-- Start of EXCERPT --
She’s popular, well regarded and acclaimed as an actress, but Scarlett Johansson has found herself the subject of jokes and memes in recent times tied to her casting in two projects – the “Ghost in the Shell” remake, and the cancelled “Rub & Tug”.
In both cases, Johansson was cast in the lead role in the films which dealt with subject matters of identity, inclusivity and representation – but cast her, a white cisgender woman, in roles for a fictional Japanese character and a true life transgender man respectively.
Much of it could have blown over easily, but Johansson’s subsequent interview comments combined with the timing alongside the rise of a societal wide pushes for diversity and better representation in screen depictions, led to her becoming a punchline for comments and jokes about inappropriate casting.
-- End of EXCERPT --
-- Start of DATASET ENTRIES --
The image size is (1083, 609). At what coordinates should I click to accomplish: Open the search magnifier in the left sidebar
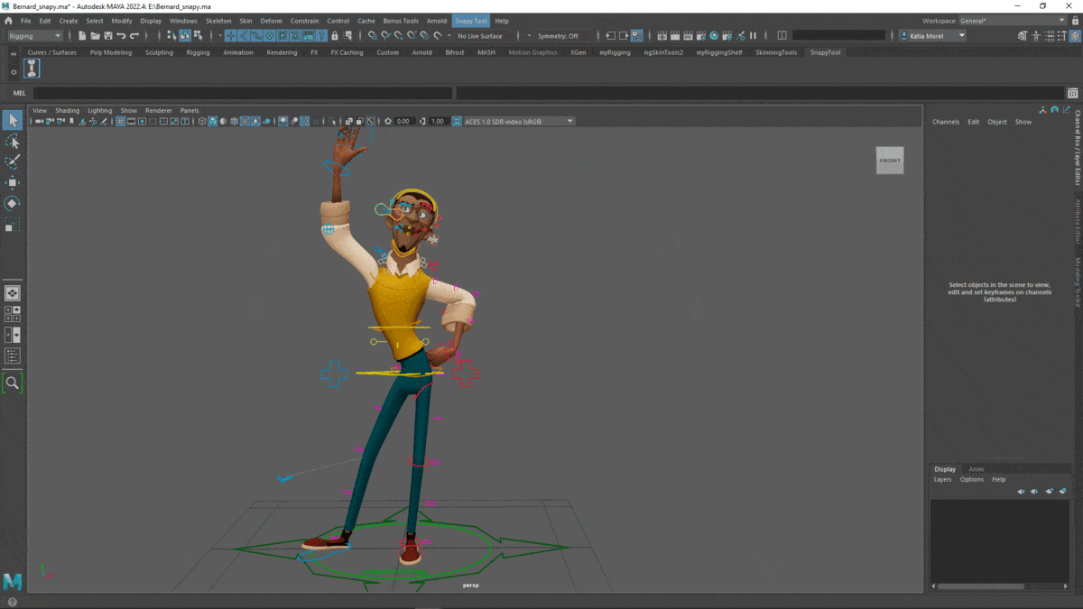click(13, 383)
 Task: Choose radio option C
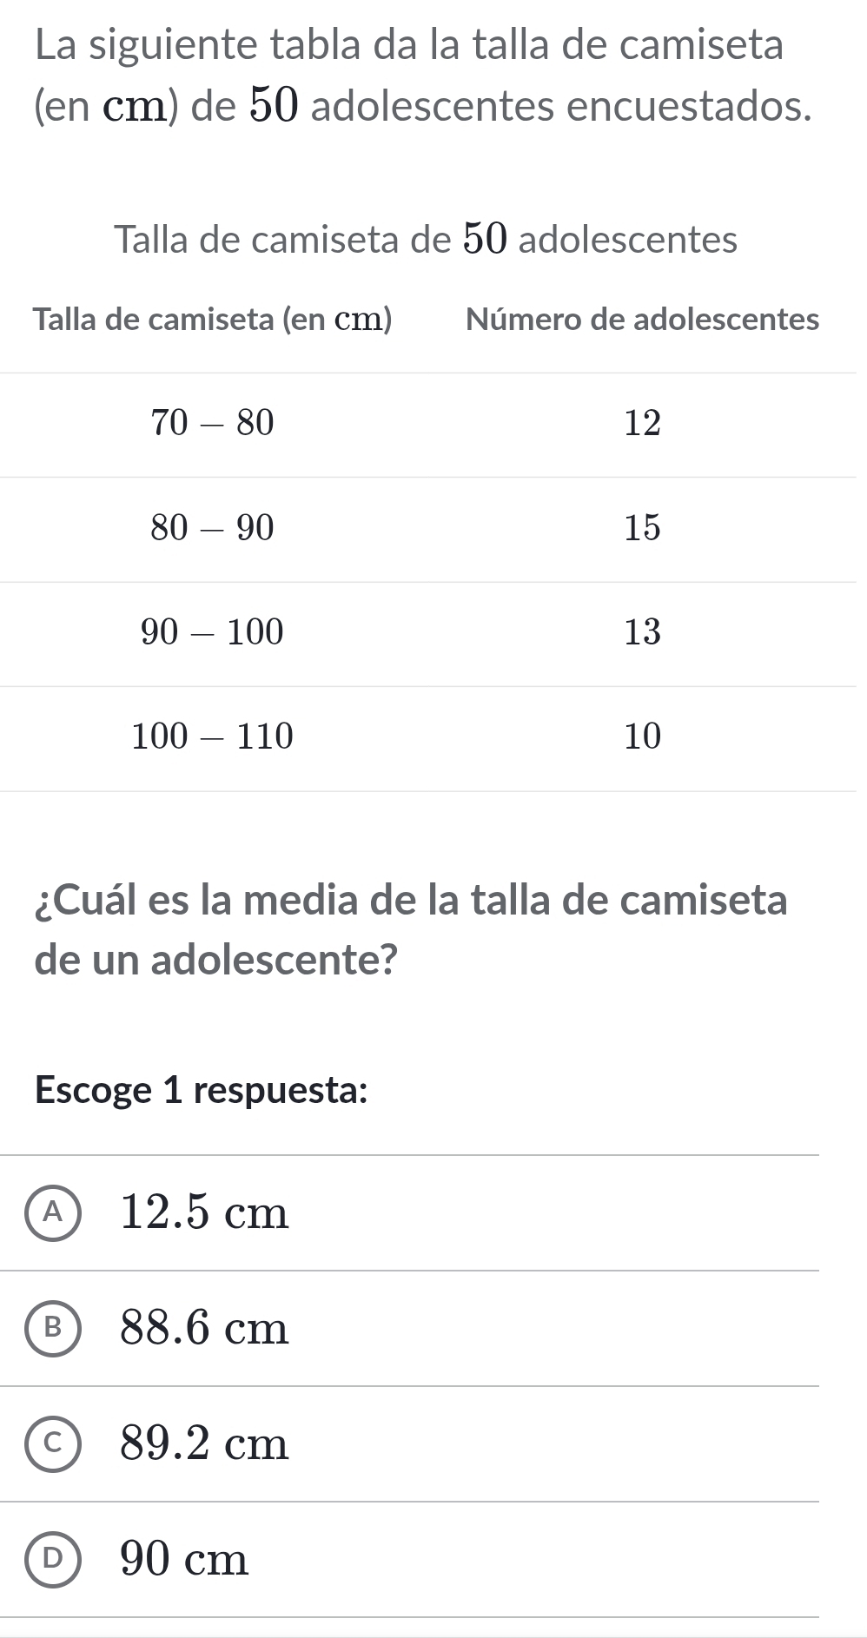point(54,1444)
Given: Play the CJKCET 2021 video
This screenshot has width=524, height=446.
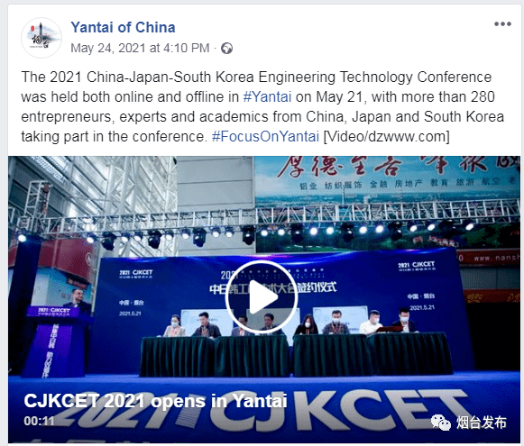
-- End of DATASET ENTRIES --
* **EXERCISE DESCRIPTION**:
Please reproduce the passage on Scarlett Johansson's casting controversies in full, word for word.

* **RESPONSE**:
She’s popular, well regarded and acclaimed as an actress, but Scarlett Johansson has found herself the subject of jokes and memes in recent times tied to her casting in two projects – the “Ghost in the Shell” remake, and the cancelled “Rub & Tug”.
In both cases, Johansson was cast in the lead role in the films which dealt with subject matters of identity, inclusivity and representation – but cast her, a white cisgender woman, in roles for a fictional Japanese character and a true life transgender man respectively.
Much of it could have blown over easily, but Johansson’s subsequent interview comments combined with the timing alongside the rise of a societal wide pushes for diversity and better representation in screen depictions, led to her becoming a punchline for comments and jokes about inappropriate casting.